SECRETARIA-GERAL DA MESA

SUBSECRETARIA DE TAQUIGRAFIA 


A SRª. MARINA SILVA (Bloco/PT - AC. Pronuncia o seguinte discurso. Sem revisão da oradora.) - Muito obrigada, Sr. Presidente.

Sr. Presidente, Srªs e Srs. Senadores vou tratar, hoje, de assunto que considero de suma importância para o Brasil e, particularmente, para a Amazônia. Trata-se da medida provisória encaminhada pelo Governo ao Congresso Nacional, que visa a questão da regularização fundiária. Repito: tema de suma importância para o Brasil. Tanto é que no Plano Amazônia Sustentável, um eixo estruturante dos dois planos era a questão do ordenamento territorial e fundiário e, dentro do ordenamento territorial e fundiário, a regularização fundiária como um ponto. Infelizmente, no meu entendimento, esse tema não tem avançado, e a questão da regularização fundiária entrou como um ponto apenas, de forma fragmentada, que deveria estar no contexto do ordenamento territorial e fundiário, mas, mesmo assim, devo dizer que é de suma importância para o Brasil, de suma importância para a Amazônia e que nós vamos agora ter a responsabilidade de debater no sentido de acolher as salvaguardas e as questões importantes que estão nessa medida provisória, corrigir imperfeições - e ainda há muitas - e evitar que se faça aqui, no Congresso, aquilo que alguns poucos gostariam de fazer que é política de terra arrasada na Amazônia, numa espécie de “liberou total” para as ações predatórias.

Qualquer processo de regularização fundiária tem, em tese, que obedecer aos objetivos de justiça social, redução da violência no campo e uso adequado dos recursos naturais. Mas, quando esse processo se dá em um espaço de tamanha importância estratégica para o Brasil e para o mundo, como é o caso da Amazônia, onde os vastos recursos naturais estão em permanente disputa e onde grassam tantos conflitos sociais, os cuidados devem ser redobrados, as salvaguardas devem ser cuidadosamente pensadas, para que o processo de regularização se constitua numa força motriz que ajude a promover a mudança no modelo de desenvolvimento da região, na direção de uma visão de sustentabilidade social, ambiental, econômica e cultural, e não no aprofundamento dos problemas históricos que a região vive.

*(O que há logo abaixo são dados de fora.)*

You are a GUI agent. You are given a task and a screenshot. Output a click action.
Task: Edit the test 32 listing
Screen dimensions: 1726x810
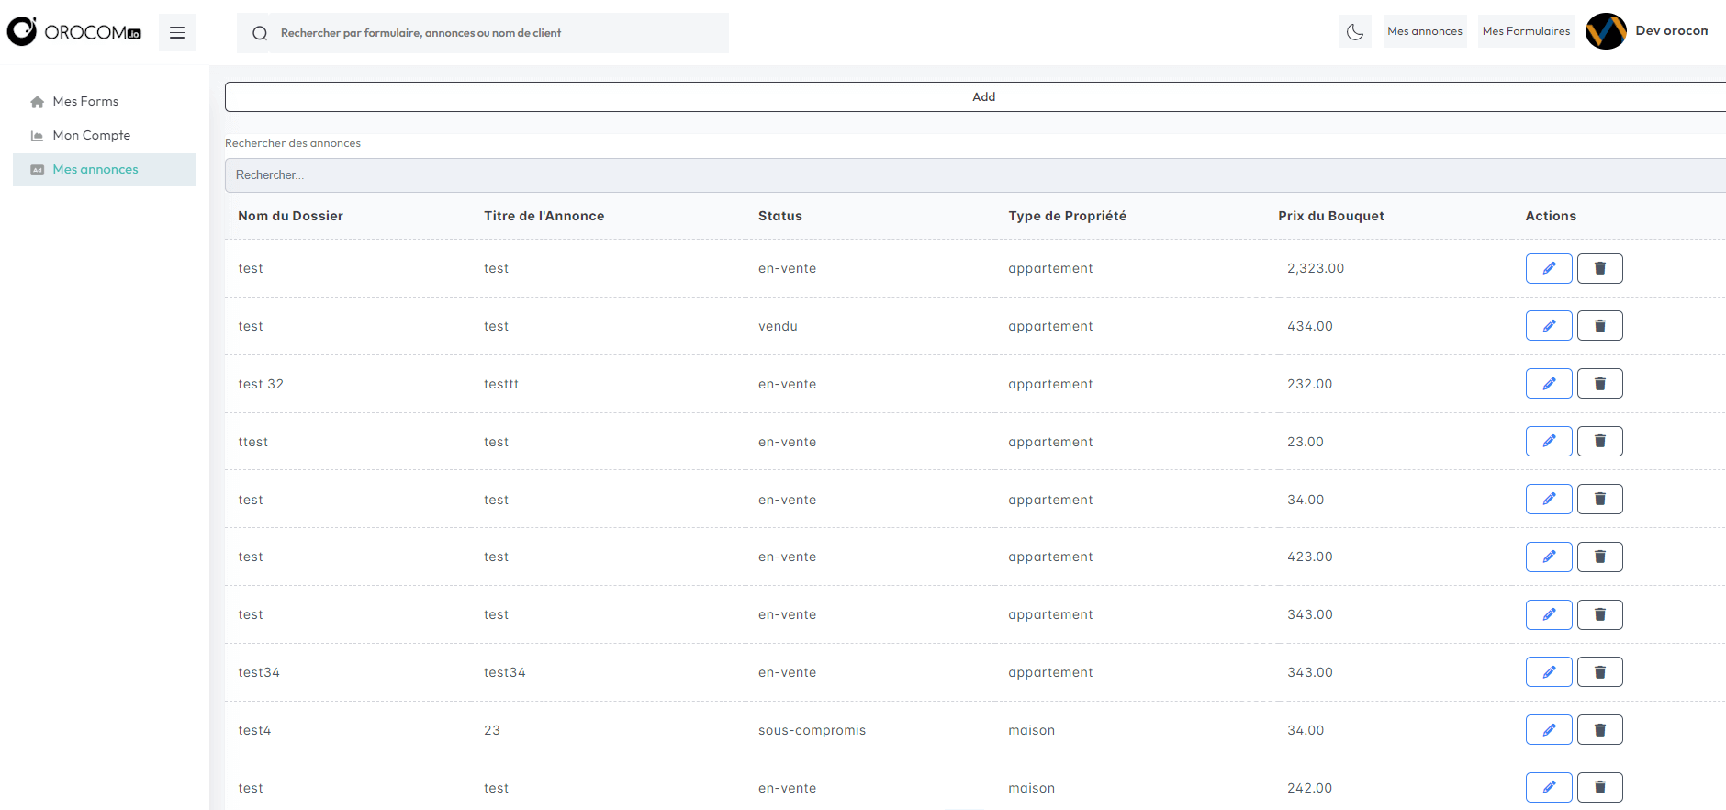click(x=1549, y=384)
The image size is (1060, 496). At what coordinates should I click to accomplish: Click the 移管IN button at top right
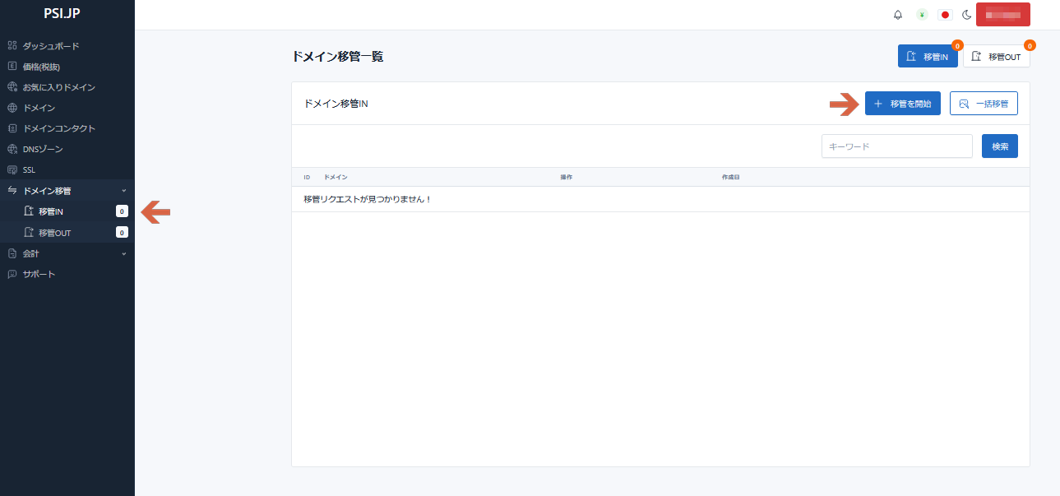pyautogui.click(x=927, y=57)
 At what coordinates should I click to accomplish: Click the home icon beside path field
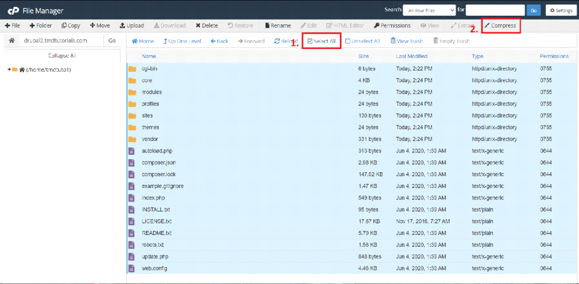pyautogui.click(x=11, y=41)
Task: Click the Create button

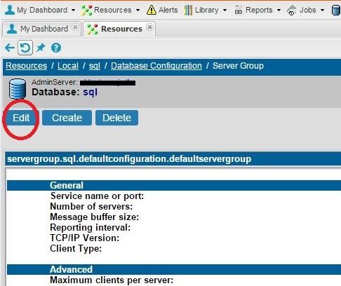Action: pos(67,118)
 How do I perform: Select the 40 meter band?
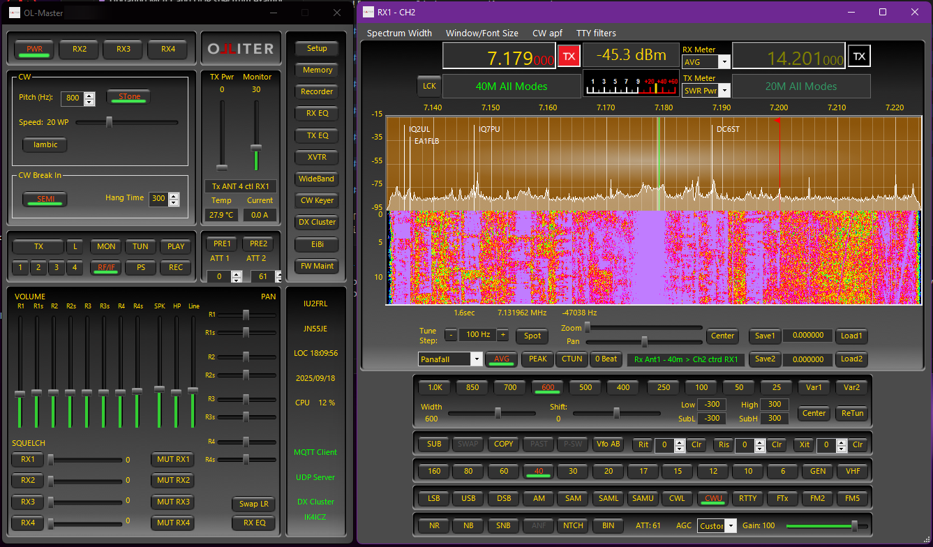tap(537, 471)
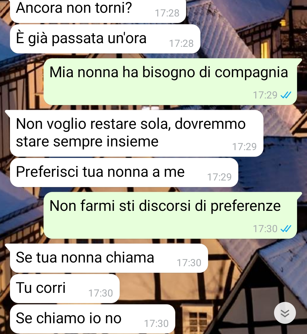Tap the 'Se chiamo io no' message
This screenshot has height=334, width=307.
coord(92,319)
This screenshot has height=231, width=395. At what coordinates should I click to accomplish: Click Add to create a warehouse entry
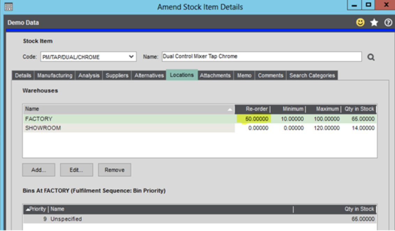pyautogui.click(x=38, y=170)
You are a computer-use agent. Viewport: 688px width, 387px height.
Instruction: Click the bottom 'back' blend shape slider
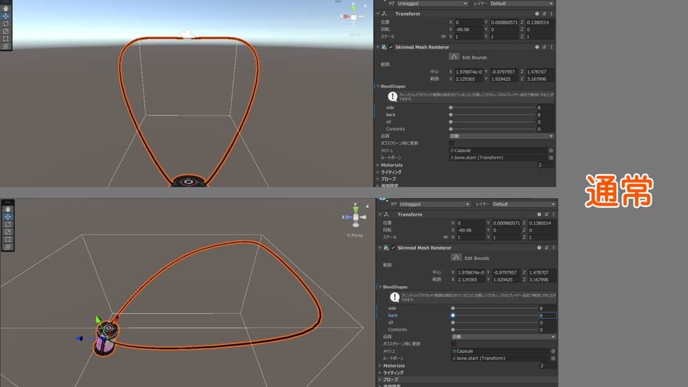click(494, 315)
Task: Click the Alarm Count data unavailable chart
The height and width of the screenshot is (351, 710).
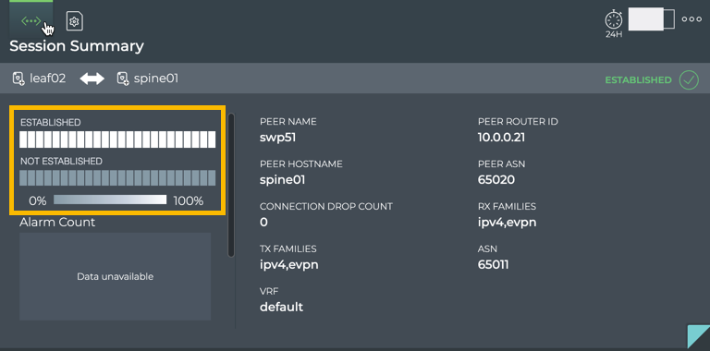Action: click(x=115, y=276)
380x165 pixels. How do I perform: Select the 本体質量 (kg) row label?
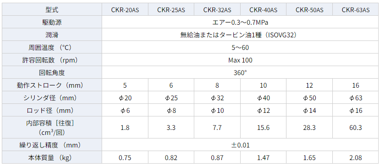[x=52, y=158]
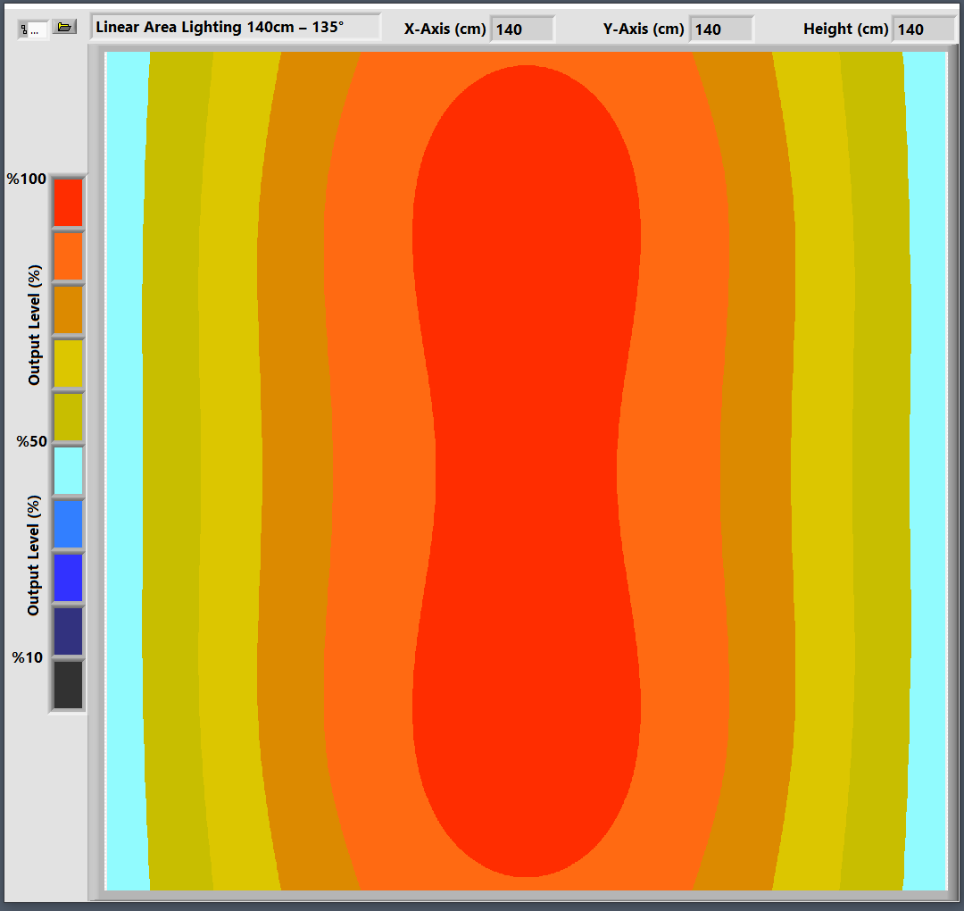Viewport: 964px width, 911px height.
Task: Select the bright orange legend swatch
Action: click(x=68, y=256)
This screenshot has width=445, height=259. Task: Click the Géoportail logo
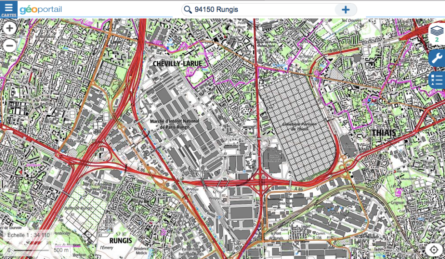point(41,10)
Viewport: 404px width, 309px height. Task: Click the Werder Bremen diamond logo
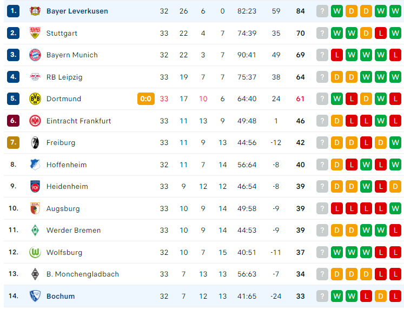(35, 230)
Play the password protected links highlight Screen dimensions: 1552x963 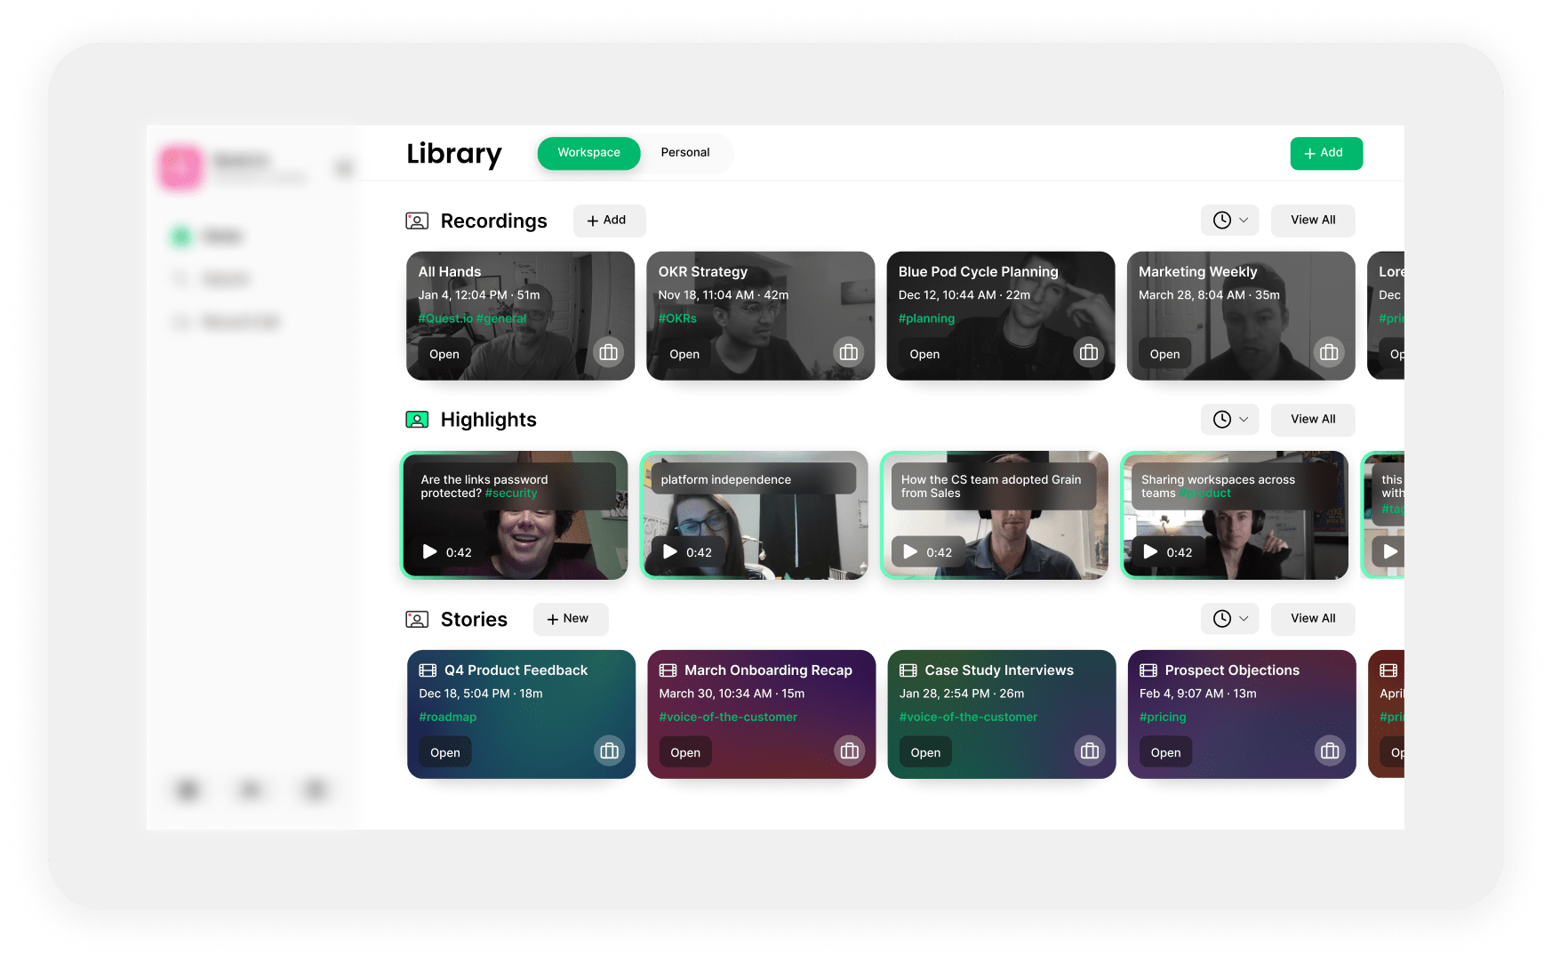coord(430,552)
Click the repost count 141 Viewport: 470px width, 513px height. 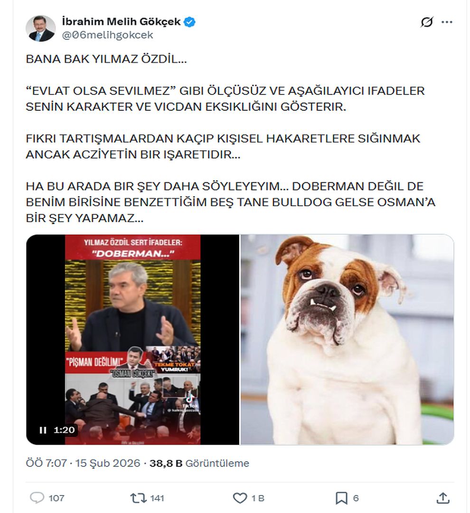point(157,498)
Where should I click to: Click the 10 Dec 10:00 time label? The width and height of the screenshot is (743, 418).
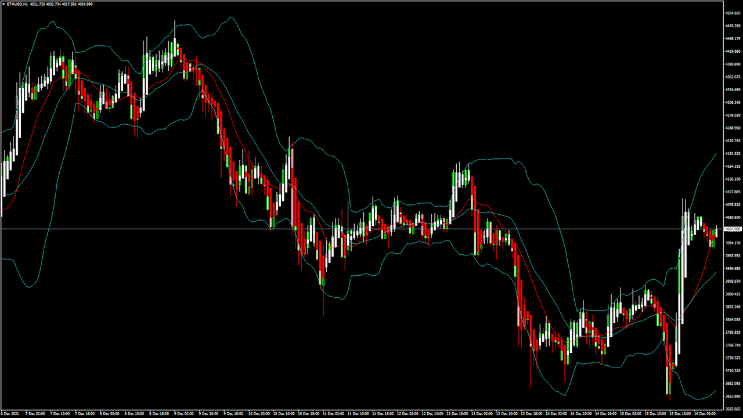tap(285, 415)
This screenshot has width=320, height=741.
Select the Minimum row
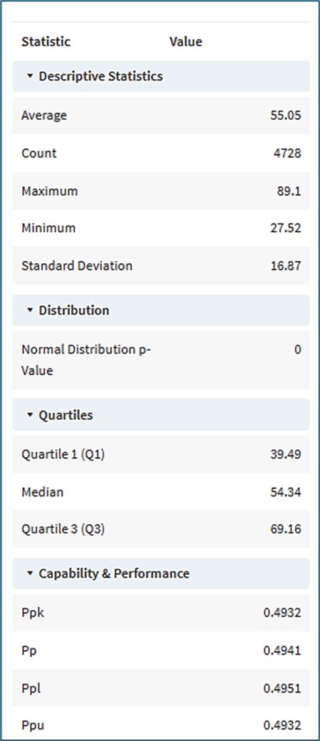161,228
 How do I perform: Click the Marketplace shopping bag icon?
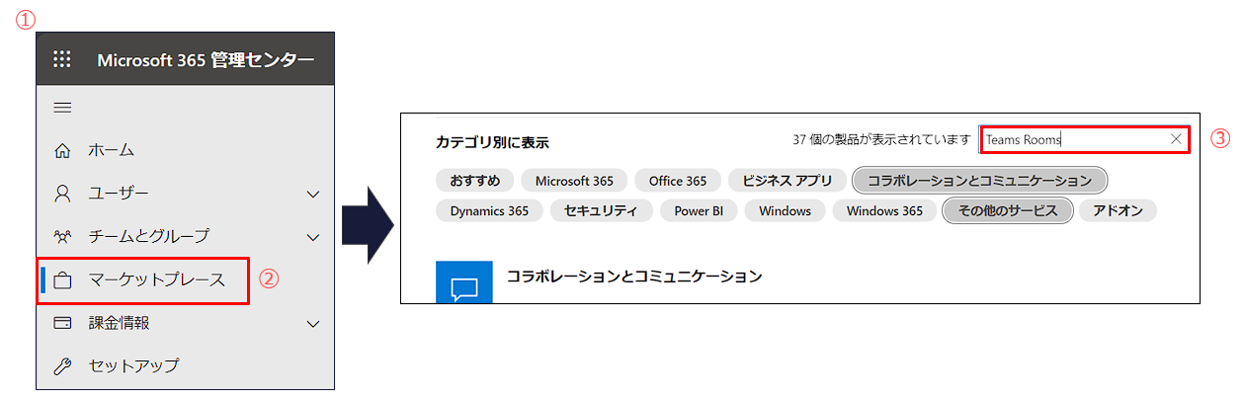(x=62, y=280)
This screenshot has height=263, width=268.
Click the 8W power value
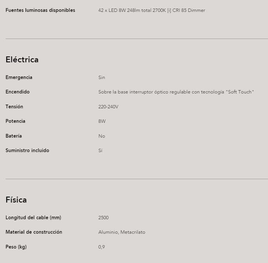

Por esse motivo, as duas principais estratégias formuladas pelo Governo Federal para a Amazônia, que são o Plano de Prevenção e Controle do Desmatamento e o Programa Amazônia Sustentável, já previam dentro da idéia do ordenamento territorial e fundiário a questão da regularização, como me referi anteriormente.

A MP 458 atende a uma demanda legítima de pequenos agricultores e agricultoras familiares para acesso a crédito e assistência técnica. Segundo o Ministério do Desenvolvimento Agrário, há cerca de 197 mil posses cadastradas no Incra com área inferior a um módulo fiscal, um módulo fiscal é de 100 ha, e outras 97 mil ocupações entre 1 e 4 módulos fiscais.

Eu devo dizer que, segundo alguns técnicos do Incra, mesmo com esses números, o número de cadastrados que temos no Incra é de mais ou menos 50% das propriedades. De sorte que estou me referindo aqui só aos cadastrados, porque, do ponto de vista das ocupações de terras na Amazônia, apenas 50% estão efetivamente cadastrados. Se executada de forma correta e se feita a separação entre aqueles detentores de direitos legítimos dos que operam na lógica da grilagem, a regularização pode contribuir para o combate ao desmatamento ao exigir o georreferenciamento das propriedades, a averbação da reserva legal, identificação de APPs e recuperação ambiental, entre as condições exigidas para a transferência definitiva do domínio das terras para os ocupantes, como está previsto na Medida Provisória.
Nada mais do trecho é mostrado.